═════ Passage to read ═════

In those children scoring above the basal scoring threshold in both test editions, the median Bayley-3 Cognitive Composite score was higher than the Bayley-2 MDI (100 vs 93) as was Bayley-3 Language Composite score (97 vs 93; TableII). Figure2 shows the scatter plot of the relationship between Bayley-2 MDI and Bayley-3 CLC scores for all children (n=61). Combining the separate cognitive and language scores from the Bayley-3 produced the strongest correlation with Bayley-2 (Pearson's r=0.96; TableIII). The relationship was linear (relevant regression equation given in Fig.2) with Bayley-3 scores higher than Bayley-2 scores. Severe disability cut-off thresholds at 70 and at the Bayley-3 score point of intersection with the regression line are indicated. Of the 10 infants with Bayley-2 MDI scores of <70, only three of the 10 had Bayley-3 CLC scores of <70. The point of intersection with the regression line occurs at 85. Using a Bayley-3 cut-off <85 instead of <70, nine of 10 the infants are scored as having severe cognitive/language impairment by both the Bayley-2 and Bayley-3. The relationship between Bayley-3 CLC versus Bayley-2 MDI scores has a slightly different regression line resulting in a slightly higher Bayley-3 CLC of 87 being equivalent to Bayley-2 MDI of 70 (Appendix S3 online supporting information).

Table II.

Bayley-2 Index and Bayley-3 Composite and scaled scores (children scoring above the basal score threshold of each test)

Bayley-2 and Bayley-3 scores Median (range) Mean (SD)
Bayley-2 Mental Developmental Indexa 93 (50–121) 91 (17)
Bayley-3 Cognitive Compositea 100 (65–125) 102 (12.3)
Bayley-3 Language Compositea 97 (68–135) 99 (14.3)
Bayley-3 Cognitive and Language Compositea 100 (74–122) 100 (12)
Bayley-2 Psychomotor Developmental Indexb 85 (59–107) 85 (12.5)
Bayley-3 Motor Compositeb 103 (76–124) 101 (12.6)
Bayley-3 modified Motor Compositeb 99 (76–121) 98 (11.6)

═════

Aim of the exercise.
Revise the Bayley score comparison: write out everything from "Bayley-2 and Bayley-3 scores" down to "(74–122) 100 (12)" again, replacing "Mean (SD)" with "Mean (standard deviation)".

═════ Record set ═════

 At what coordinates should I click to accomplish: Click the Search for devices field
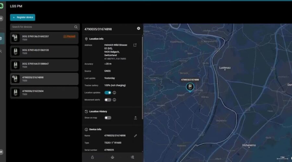click(x=42, y=27)
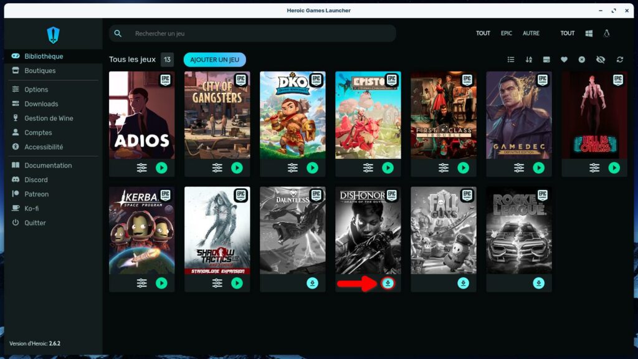Filter games by Windows platform icon
The image size is (638, 359).
point(589,33)
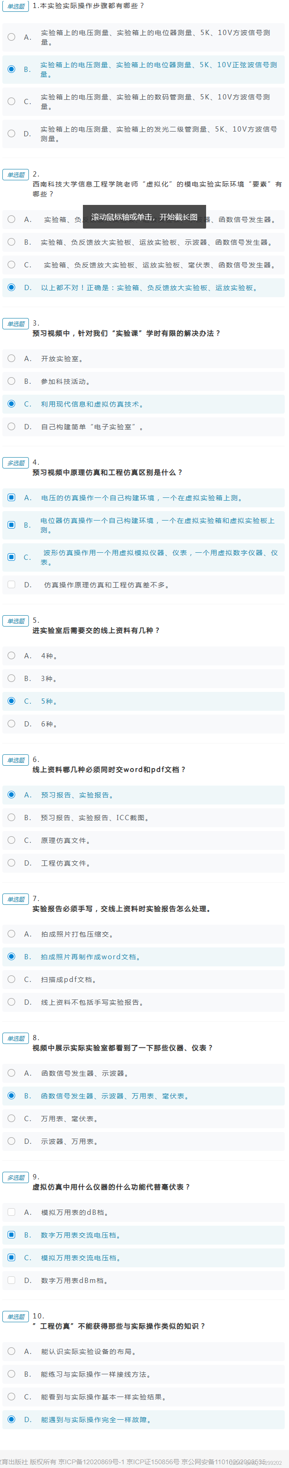
Task: Select 开放实验室 option in question 3
Action: pyautogui.click(x=11, y=359)
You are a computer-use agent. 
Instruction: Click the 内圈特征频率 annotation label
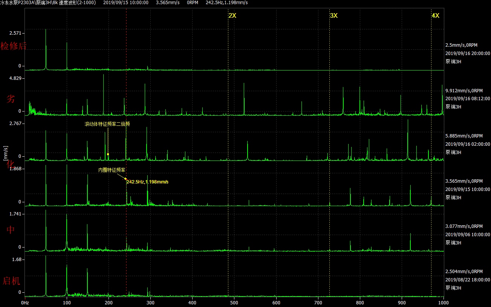tap(112, 170)
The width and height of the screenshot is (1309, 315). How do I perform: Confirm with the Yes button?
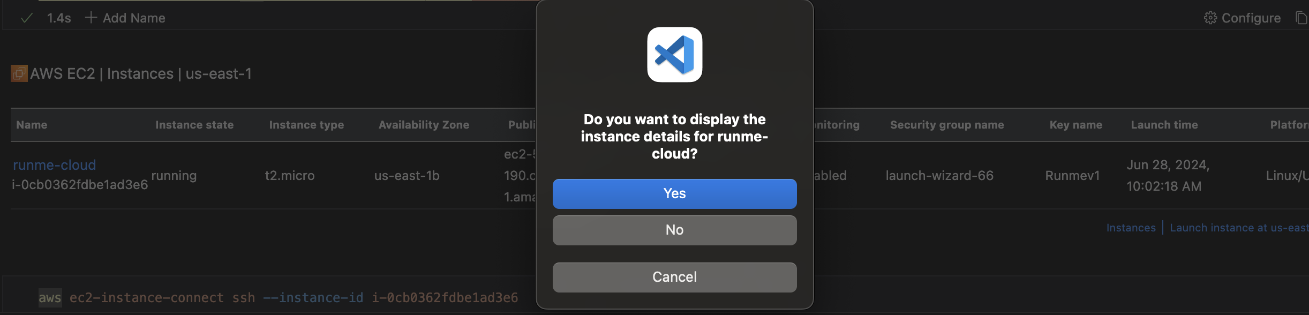(674, 193)
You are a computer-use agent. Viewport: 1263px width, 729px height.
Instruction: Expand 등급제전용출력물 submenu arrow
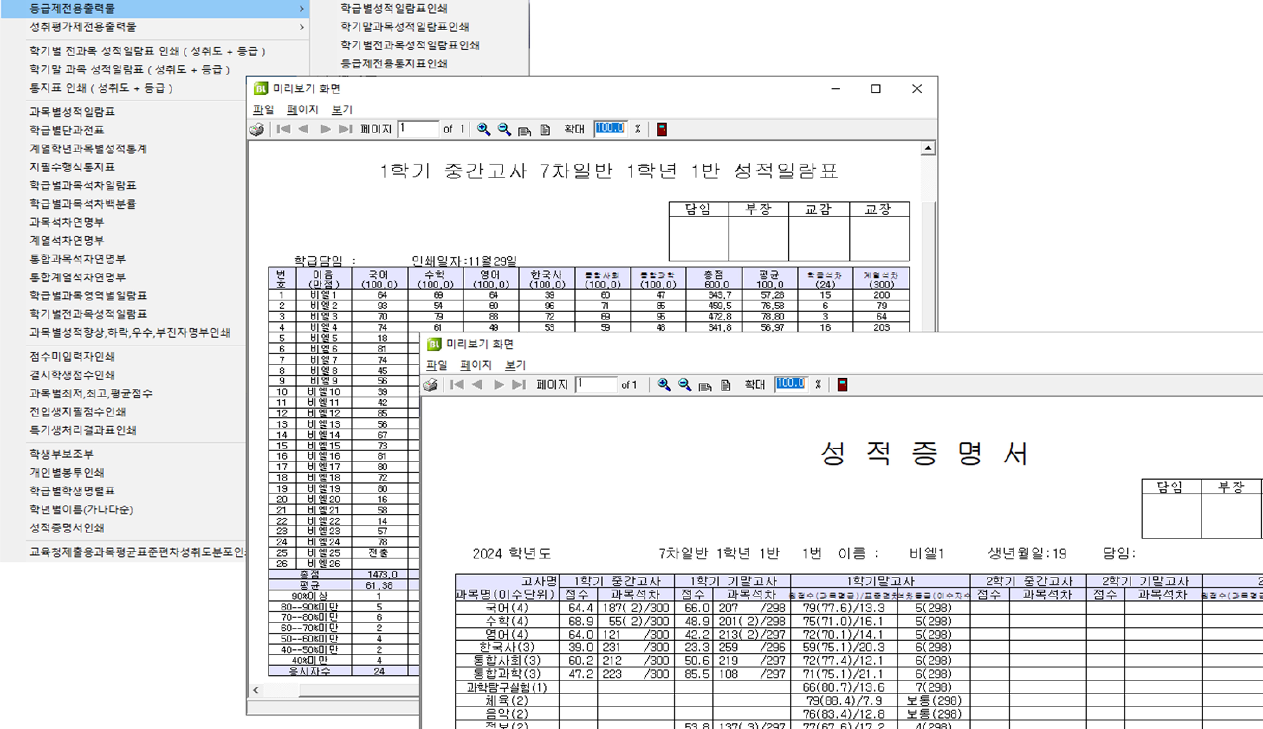pyautogui.click(x=301, y=9)
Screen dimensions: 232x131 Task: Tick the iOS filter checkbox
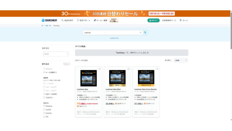pos(44,117)
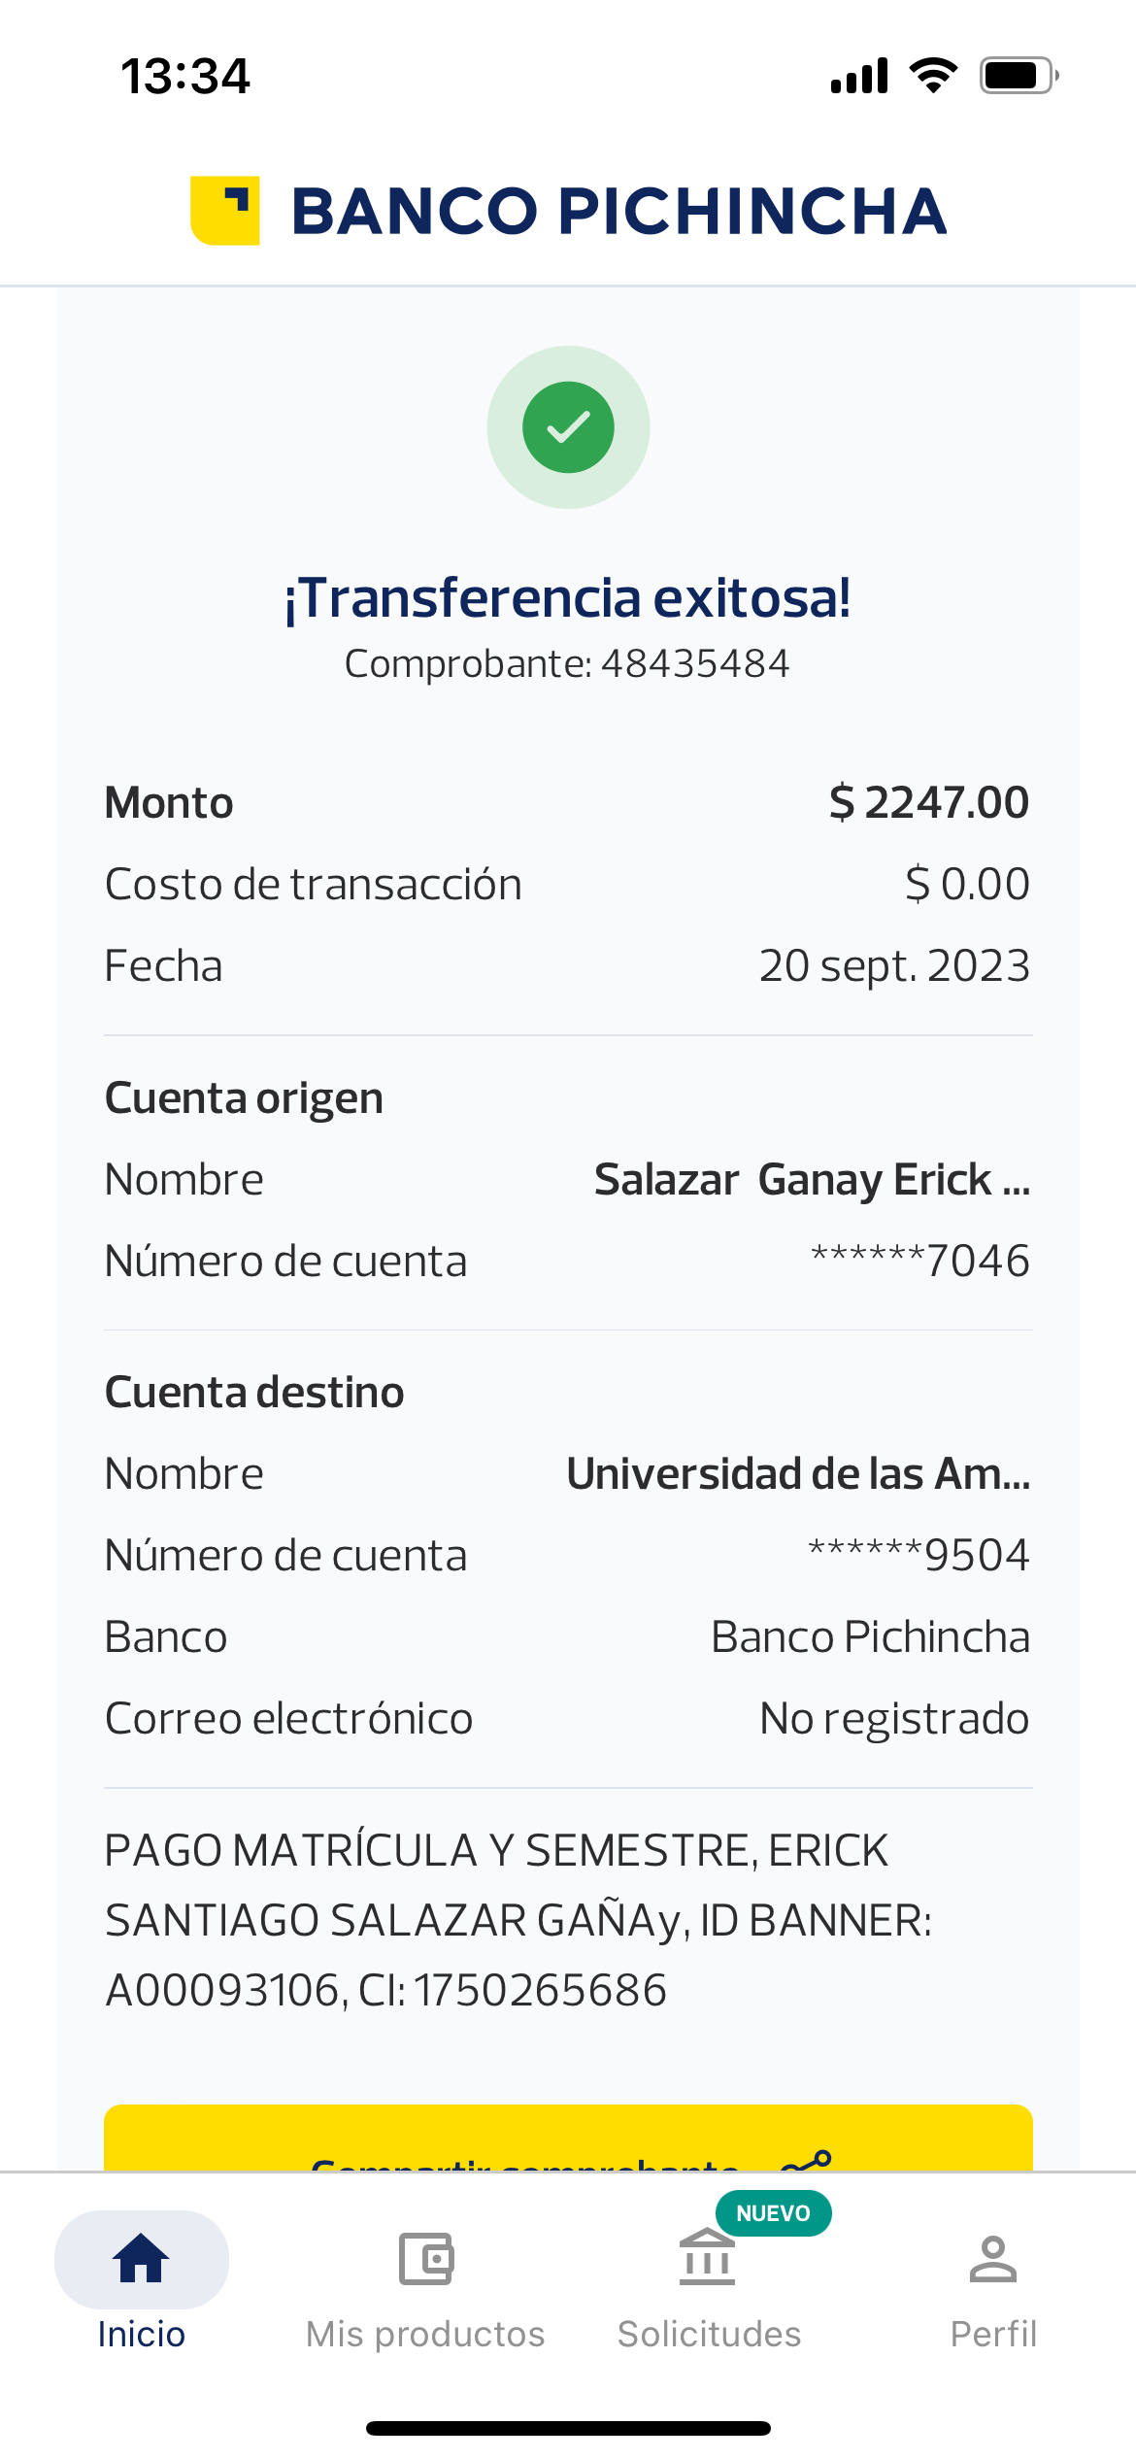Tap the house icon for Inicio
Image resolution: width=1136 pixels, height=2459 pixels.
coord(142,2259)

═════

Exercise output.
Bayley-2 and Bayley-3 scores Median (range) Mean (standard deviation)
Bayley-2 Mental Developmental Indexa 93 (50–121) 91 (17)
Bayley-3 Cognitive Compositea 100 (65–125) 102 (12.3)
Bayley-3 Language Compositea 97 (68–135) 99 (14.3)
Bayley-3 Cognitive and Language Compositea 100 (74–122) 100 (12)